▶ EXERCISE DIRECTIONS
Print the records exactly as given.

--

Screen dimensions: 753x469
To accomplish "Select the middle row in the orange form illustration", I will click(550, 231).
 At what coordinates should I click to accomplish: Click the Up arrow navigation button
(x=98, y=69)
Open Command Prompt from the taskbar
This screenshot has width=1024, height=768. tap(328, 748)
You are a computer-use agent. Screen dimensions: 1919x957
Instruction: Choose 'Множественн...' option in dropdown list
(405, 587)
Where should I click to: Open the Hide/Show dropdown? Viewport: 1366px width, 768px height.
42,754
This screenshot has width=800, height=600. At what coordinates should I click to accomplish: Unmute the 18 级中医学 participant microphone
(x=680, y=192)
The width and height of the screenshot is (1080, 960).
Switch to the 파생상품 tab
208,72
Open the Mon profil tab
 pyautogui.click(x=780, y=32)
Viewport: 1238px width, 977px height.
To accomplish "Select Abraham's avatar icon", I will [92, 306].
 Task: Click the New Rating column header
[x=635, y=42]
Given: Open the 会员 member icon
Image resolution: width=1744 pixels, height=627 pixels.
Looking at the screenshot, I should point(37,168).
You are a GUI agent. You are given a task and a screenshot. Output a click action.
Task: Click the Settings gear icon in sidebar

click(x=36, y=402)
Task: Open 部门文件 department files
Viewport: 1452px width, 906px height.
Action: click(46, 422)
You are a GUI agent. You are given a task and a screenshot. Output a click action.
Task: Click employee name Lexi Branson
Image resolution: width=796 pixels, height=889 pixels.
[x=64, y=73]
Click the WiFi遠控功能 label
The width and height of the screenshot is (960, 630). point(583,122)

--

▶ OUTPUT OF THE TASK
Screen dimensions: 753x469
To accomplish "Select the middle row in the orange form illustration", I will click(550, 231).
 At what coordinates should I click to accomplish: Click the Up arrow navigation button
(x=98, y=69)
Open Command Prompt from the taskbar
This screenshot has width=1024, height=768. tap(328, 748)
You are a computer-use agent. Screen dimensions: 1919x957
Instruction: Choose 'Множественн...' option in dropdown list
(405, 587)
Where should I click to: Open the Hide/Show dropdown? Viewport: 1366px width, 768px height.
42,754
This screenshot has width=800, height=600. At what coordinates should I click to accomplish: Unmute the 18 级中医学 participant microphone
(x=680, y=192)
The width and height of the screenshot is (1080, 960).
Switch to the 파생상품 tab
208,72
Open the Mon profil tab
 pyautogui.click(x=780, y=32)
Viewport: 1238px width, 977px height.
To accomplish "Select Abraham's avatar icon", I will [92, 306].
 Task: Click the New Rating column header
[x=635, y=42]
Given: Open the 会员 member icon
Image resolution: width=1744 pixels, height=627 pixels.
Looking at the screenshot, I should point(37,168).
You are a GUI agent. You are given a task and a screenshot. Output a click action.
Task: Click the Settings gear icon in sidebar

click(x=36, y=402)
Task: Open 部门文件 department files
Viewport: 1452px width, 906px height.
Action: click(46, 422)
You are a GUI agent. You are given a task and a screenshot. Output a click action.
Task: Click employee name Lexi Branson
Image resolution: width=796 pixels, height=889 pixels.
[x=64, y=73]
Click the WiFi遠控功能 label
The width and height of the screenshot is (960, 630). point(583,122)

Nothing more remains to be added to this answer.